When it comes to promoting itsproduct, the diamond industry has always had it easy. Looking back on the history of fashion, it is impossible to find a time period in which diamonds were not in style. Decade after decade, diamonds have been the ultimate heralds of complimentary proclamations. A glittering necklace screams, This woman is worthy of adoration. Twinkling earrings declare, She deserves to be pampered. A blinding stone on her left hand announces, She has this beautiful thing because someone loves her.

According to tradition, women dream of being adored to the point of receiving blinding bracelets and pendants. However, it is the climactic diamond ring and everything that it denotes that women have learned to worship most passionately.

But the ring can be elusive, and many women panic. They flirt aggressively, scan the personal ads in secret and agree to let their friends set them up. Date after hapless date, they watch a near-stranger signal for the check and wonder when they’ll meet the man who will bring sparkle to their life and to their left hand.

Sometimes it seems like a ridiculously conventional battle, especially when women are manning space shuttles and heading international corporations. Why do women need to be chosen by a man to be special?
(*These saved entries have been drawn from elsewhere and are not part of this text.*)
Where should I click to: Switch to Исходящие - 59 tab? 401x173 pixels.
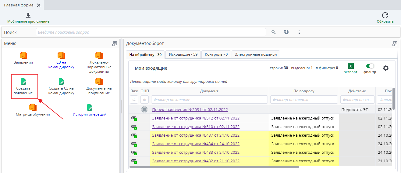point(183,54)
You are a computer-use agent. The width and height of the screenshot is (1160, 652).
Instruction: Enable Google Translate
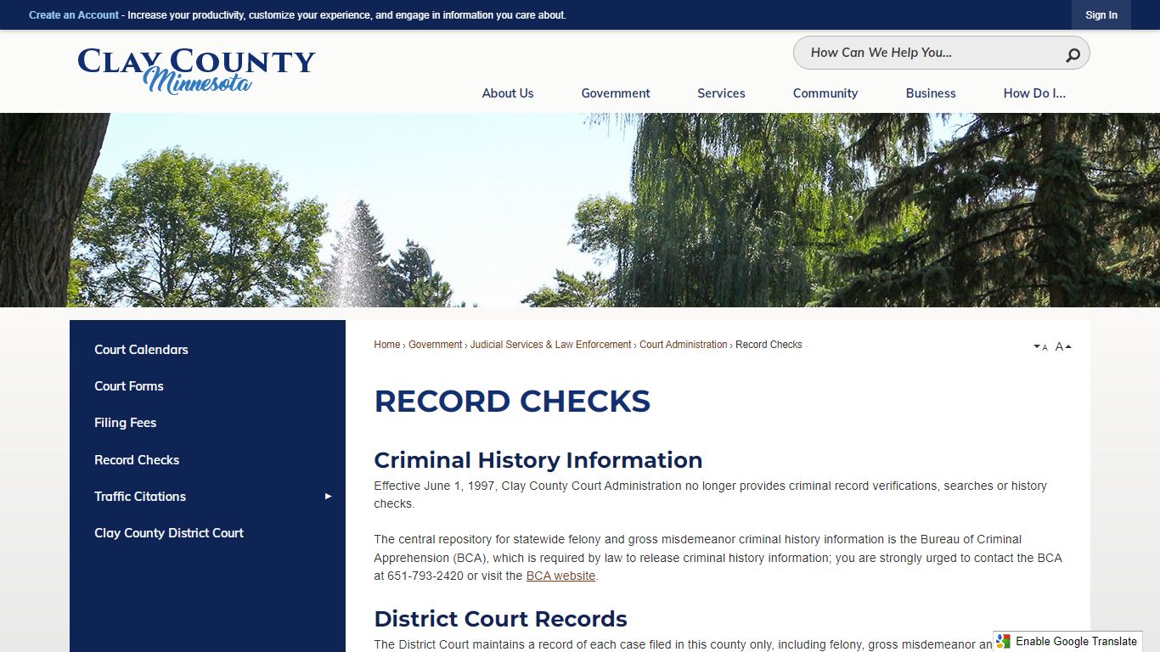[1075, 641]
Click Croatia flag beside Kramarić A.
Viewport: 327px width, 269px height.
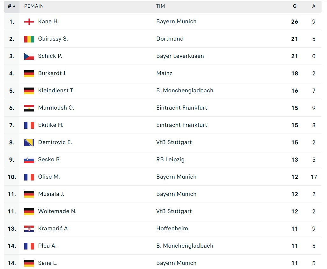point(29,229)
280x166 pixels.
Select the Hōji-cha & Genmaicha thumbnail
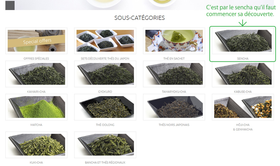coord(243,107)
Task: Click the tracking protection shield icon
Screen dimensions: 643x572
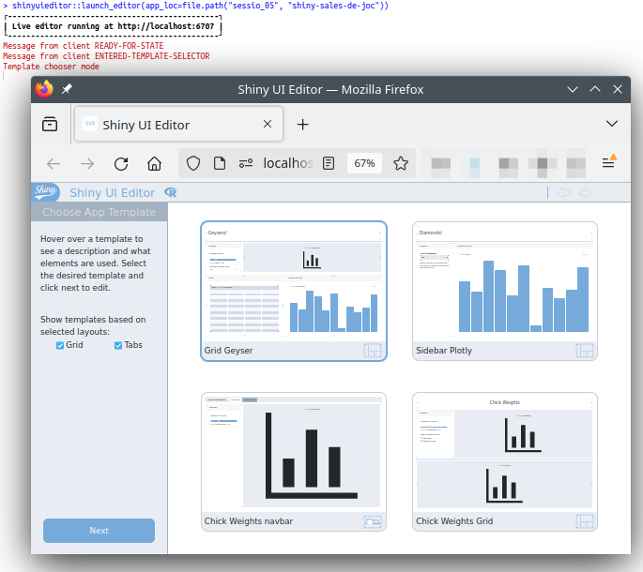Action: pos(193,163)
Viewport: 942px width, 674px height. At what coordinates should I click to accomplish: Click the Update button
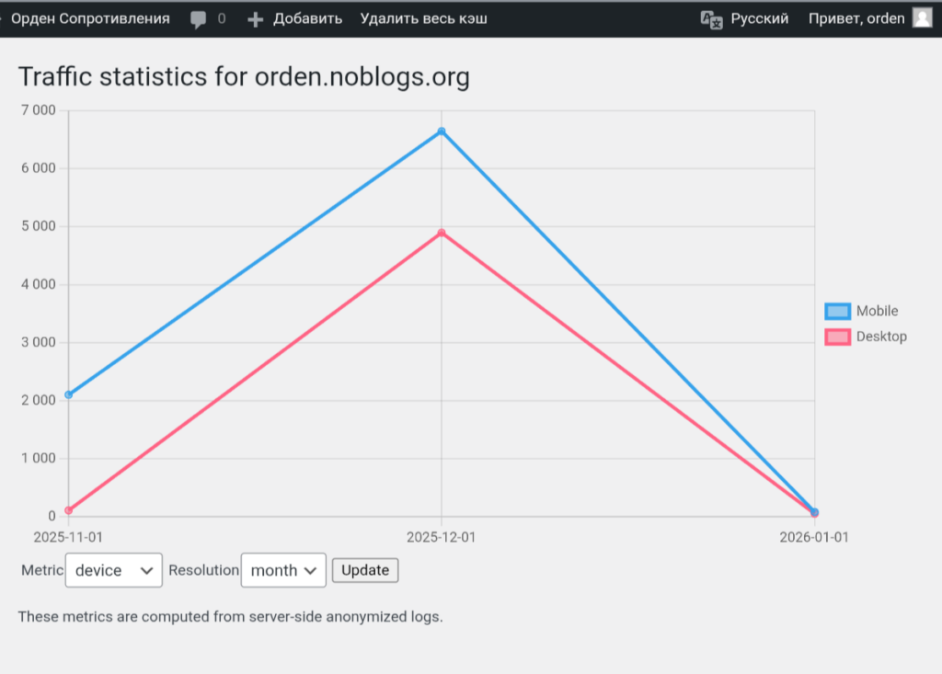tap(365, 570)
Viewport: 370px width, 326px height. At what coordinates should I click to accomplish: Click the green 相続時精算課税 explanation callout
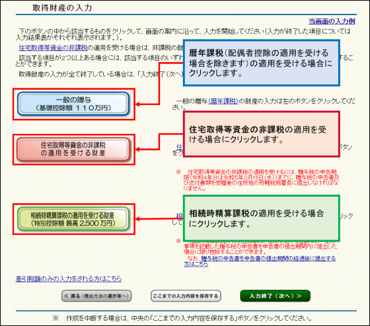coord(262,218)
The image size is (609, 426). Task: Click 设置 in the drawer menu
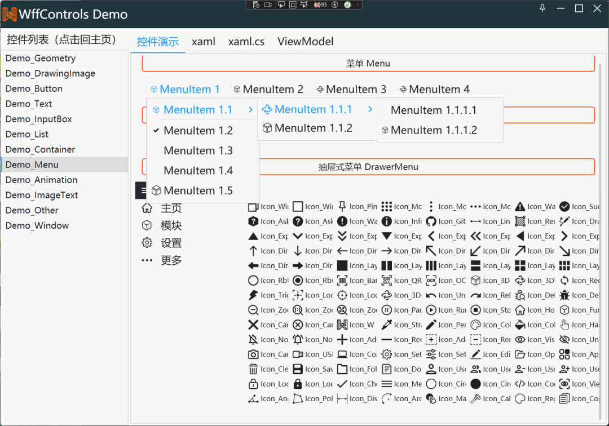point(171,243)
The answer, according to the diamond industry, is that they don’t. Recent ad campaigns have featured an innovation that subtly defies centuries of romantic tradition: the right-hand diamond ring.

A full-page picture of a smug, attractive, thirty-something woman comprises half of the spread devoted to the promotion of the ring. On the fourth finger of her right hand, the woman is wearing a diamond ring so dazzling its silhouette cannot be made out. The ring is so bright, in fact, that it’s hardly noticeable that the woman’s left hand is bare. Nonetheless, it is clear that adorning the naked left hand is not high on her list of priorities. She exudes success, and her diamond stands for power.

The bold text of the advertisement reads, “Your left hand says ‘we.’ Your right hand says ‘me.’ Your left hand rocks the cradle. Your right hand rules the world. Women of the world, raise your right hand.”

Quite probably, women everywhere will gladly oblige. They will learn to gaze down at their right hand with satisfaction instead of offering their left hand and a proposal anecdote to everyone they meet. Today’s successful women can afford to pamper themselves. At the behest of jewelers everywhere, they will comfortably decide without the help of a fiancée that they are special enough for diamonds.

As the right-hand diamond flaunts a mildly sexist tradition, more weighty advancements for women are at hand. Earlier this week, Democrat Carol Moseley Braun made public her intentions to run for president in 2004.

The path lying ahead of her is formidable, especially because Braun presents her gender as an advantage instead of trying to downplay it and act like one of the boys. “A woman can fix the mess [the Bush administration] has created, because we are practical, we are not afraid of partnerships and we are committed to making the world better for our children,” she told the Associated Press on Monday.

Analysts have already jumped up to emphasize the hopelessness of her campaign. Underneath their rapid streams of political jargon and social statistics is the same tired message: America is still not ready for a woman.

Women, however, are ready for America. They have secured diamonds and presidential candidacies and all the riches in-between on their own. Sometime in the future, a woman will raise her right hand to be sworn into the office of the President of the United States. And whether her hand is bejeweled by a dazzling diamond or not, it will be a shining moment in history. As is the case with everything else women have accomplished, it’s just a matter of time.